What you'll need
A thermal laminator (Swingline Thermal Laminator – $22.99) OR an iron
Access to a laser printer (not Inkjet!) – I have my own laser printer, but I imagine it only costs a buck or two to get your design printed in black on your own paper.
A black marker or brush pen – A pack of Crayola markers or a couple of fancy brush pens will run you anywhere between $5-10 bucks.
Lots of white paper – Literally the cheapest you can find. I got 750 sheets at Target for about $5.00)
Tracing paper – I found a pad of 50 on sale at a local Blick for $4 each.
Card stock – I usually get 110lb uncoated, acid-free bright white card stock.

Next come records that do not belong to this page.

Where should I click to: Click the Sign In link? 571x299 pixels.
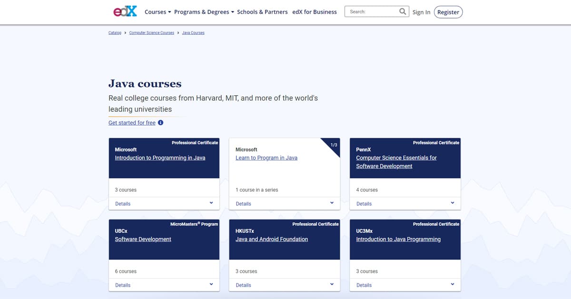[421, 12]
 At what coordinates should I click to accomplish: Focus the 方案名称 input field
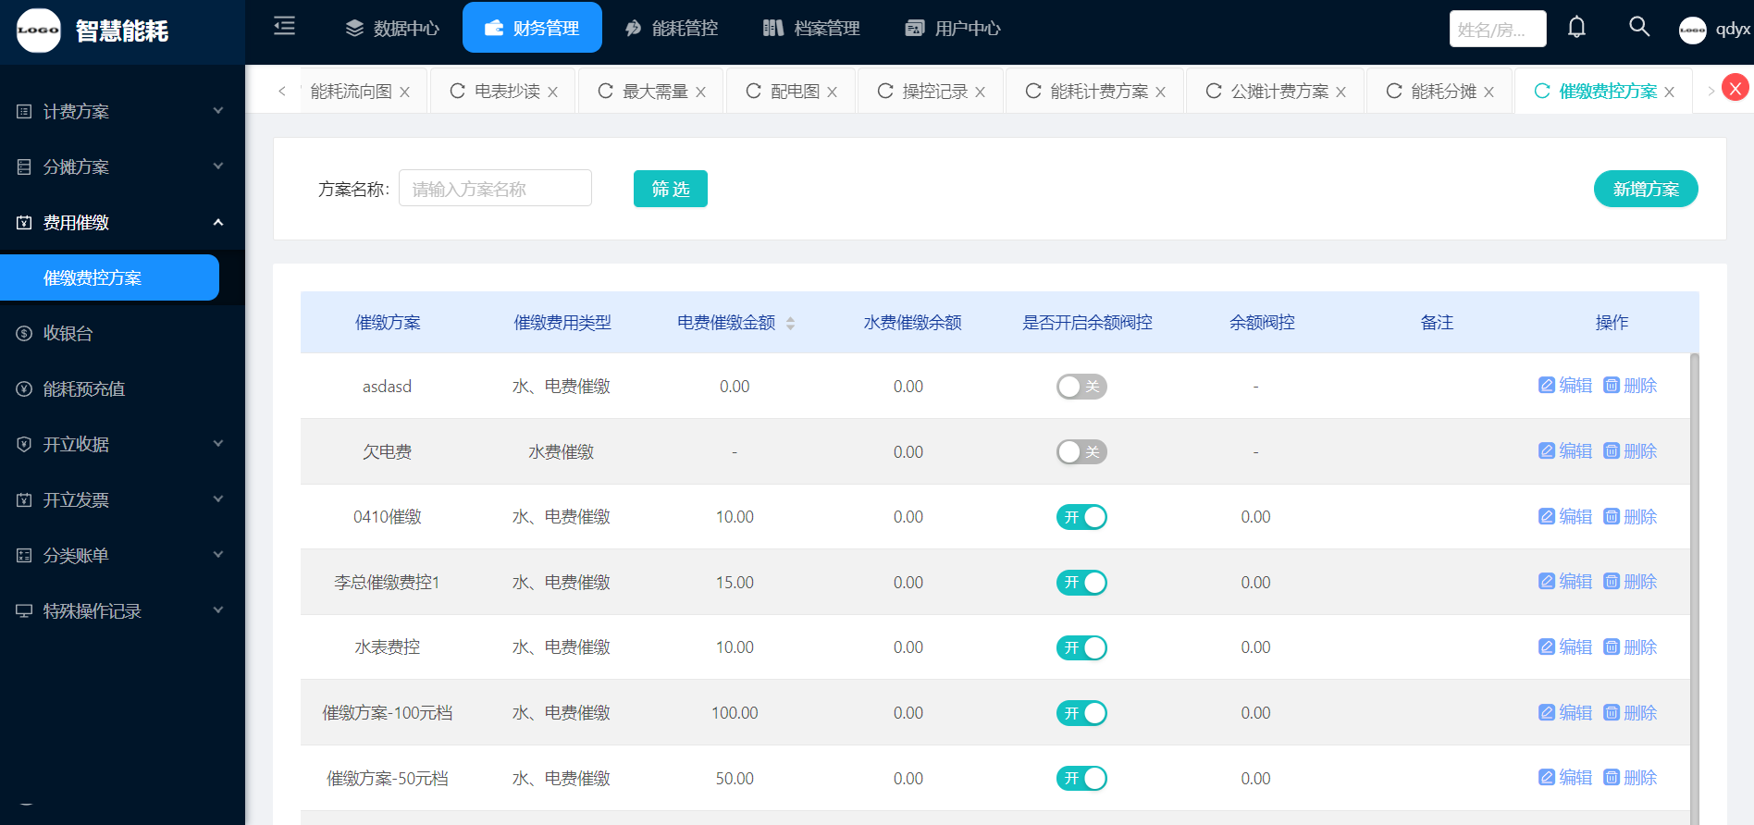click(x=495, y=189)
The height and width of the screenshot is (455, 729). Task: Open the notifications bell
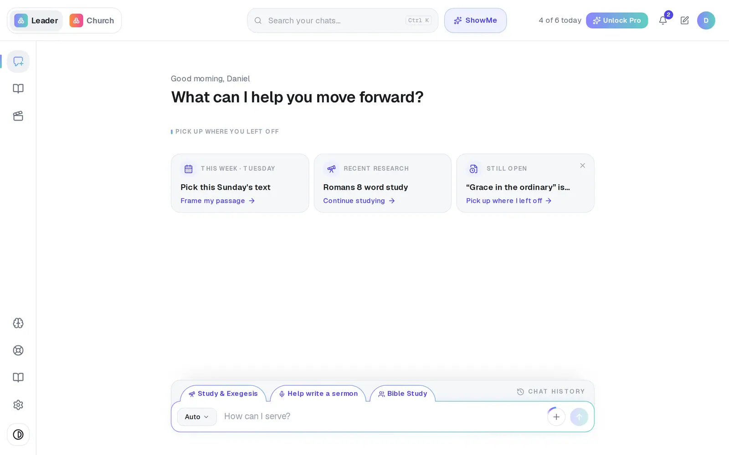click(663, 20)
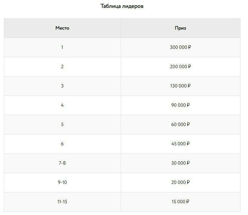Select place 3 cell
The height and width of the screenshot is (215, 248).
click(62, 86)
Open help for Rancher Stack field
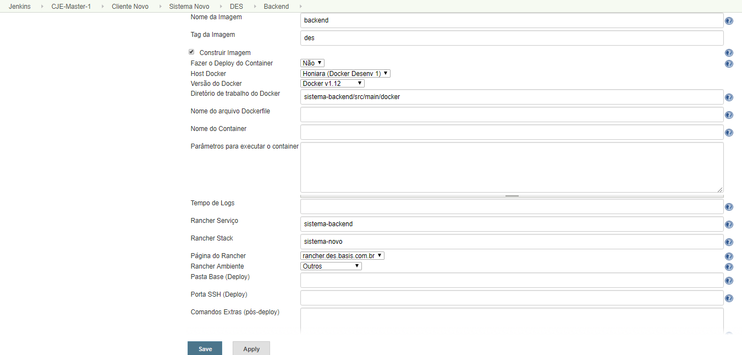Image resolution: width=742 pixels, height=355 pixels. point(729,242)
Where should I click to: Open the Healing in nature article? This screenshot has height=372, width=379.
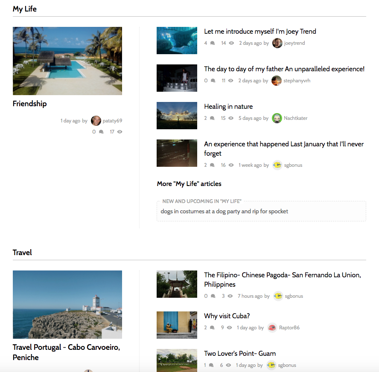tap(228, 107)

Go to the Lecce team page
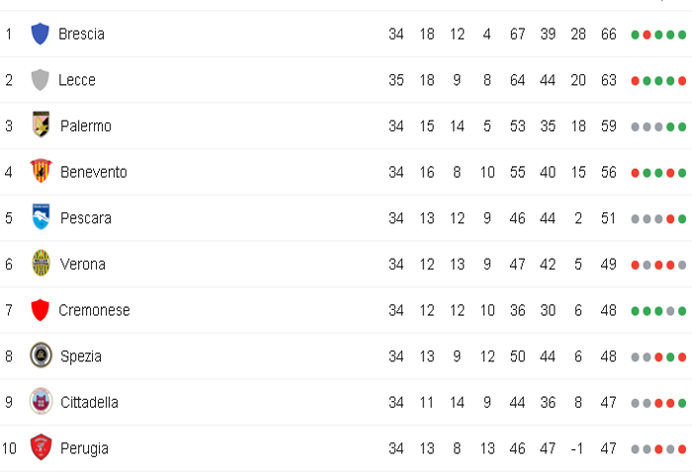[x=77, y=80]
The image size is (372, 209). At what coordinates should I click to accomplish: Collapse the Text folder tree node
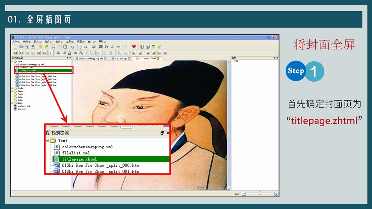tap(12, 62)
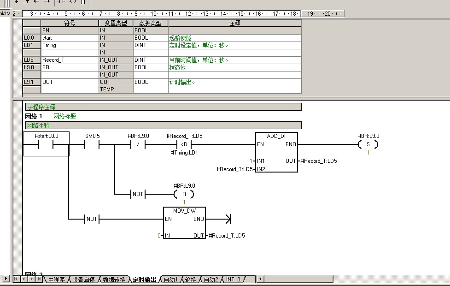Select the <D compare contact
Screen dimensions: 450x286
pos(184,144)
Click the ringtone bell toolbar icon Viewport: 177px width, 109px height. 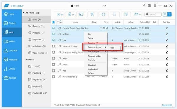point(114,14)
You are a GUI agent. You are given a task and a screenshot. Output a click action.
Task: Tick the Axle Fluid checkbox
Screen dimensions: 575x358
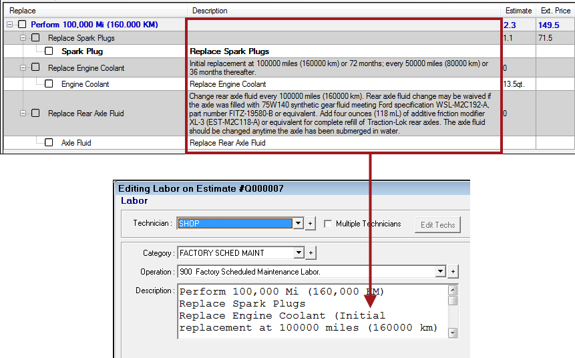click(49, 142)

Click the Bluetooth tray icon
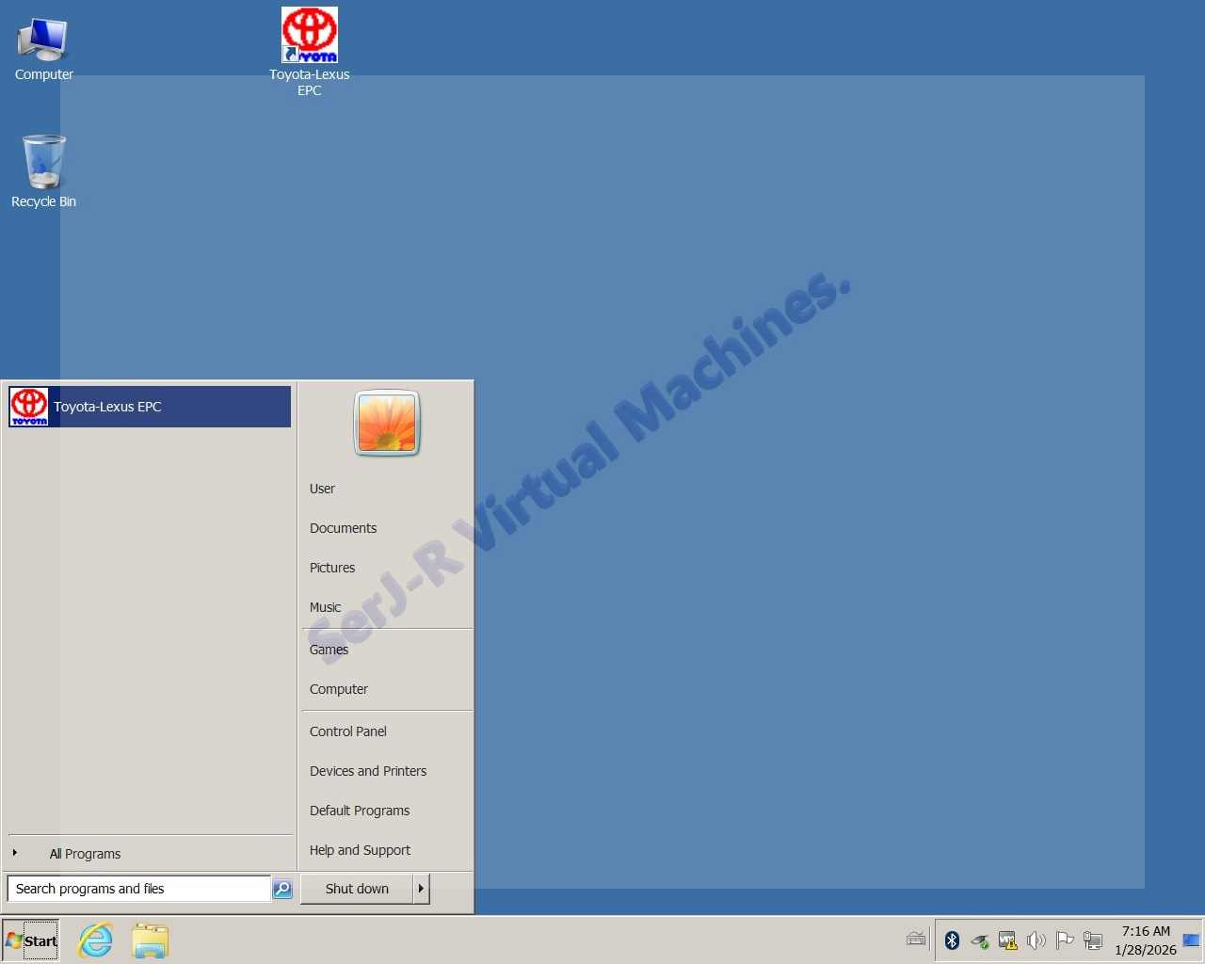[952, 940]
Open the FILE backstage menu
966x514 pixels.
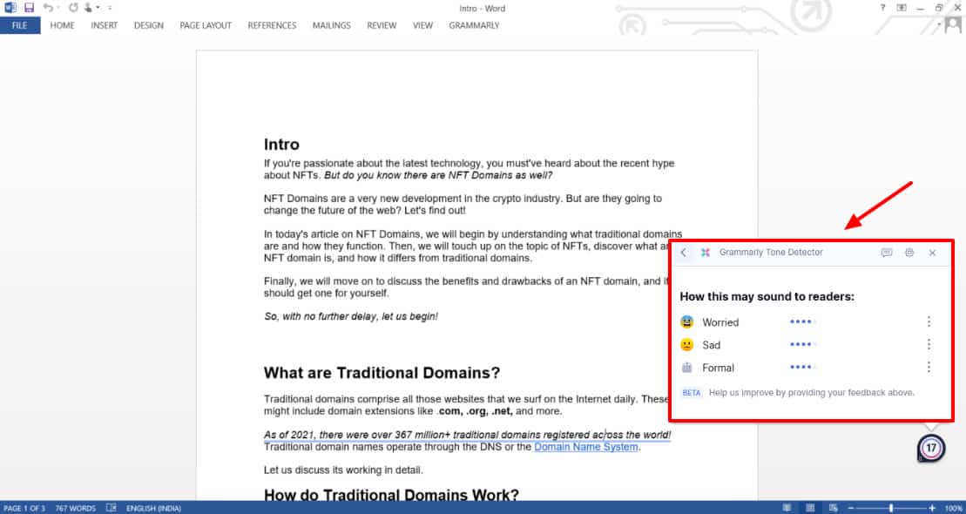pos(19,25)
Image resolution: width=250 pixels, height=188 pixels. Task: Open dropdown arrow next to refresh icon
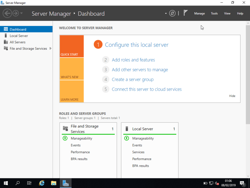pos(166,14)
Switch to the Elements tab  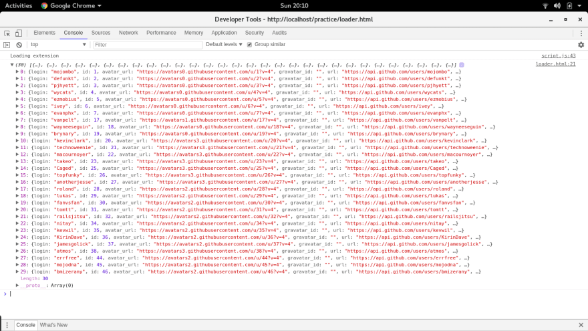(44, 33)
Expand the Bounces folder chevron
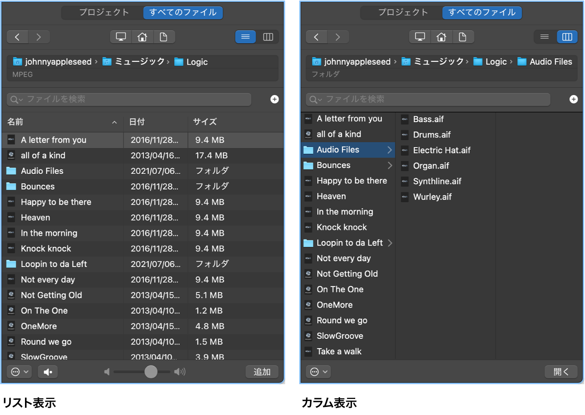The width and height of the screenshot is (585, 415). click(390, 165)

But also do this with cheaper 65lb card stock and it looks nice too! (Neenah 110lb Card Stock – $10.57)
Transfer foil – Prepare to go through more than expected in the beginning as your working things out. (Therm O Web Deco Foil – $7.71)
Once you get your initial supplies, the materials for creating a gold foil print add up to like a dollar or two each. That is not a bad margin, my friends! 🙌
Step one: Decide what you want to say!
First things first, decide what you want to hand letter. This is actually the hardest part in my opinion. What do you want to tell the world? What words are important enough to foil? ✨
If you're not in the zone to self reflect, there are endless quotes on Pinterest you can use as inspiration for this DIY project. I'd shoot for something short and sweet, a handful of words or less.
Step two: Sketch. A lot.
Now the fun begins. Pick up a Crayola marker and a ton of scrap printer paper. Feel free to use a fancy brush pen and sketchbook if you're comfortable with it. I've used the Tombow Dual Brush Pens for awhile but have lately been using the LePen brush pens. They have a ton of contrast and are 1/2 the price of Tombow. 👌 But Crayola's are super cheap and easy to control if you're just getting started.
Whatever you choose, make sure to go for black because it has the most contrast with the paper, and that makes things easier when it's time to digitalize your hand lettering later.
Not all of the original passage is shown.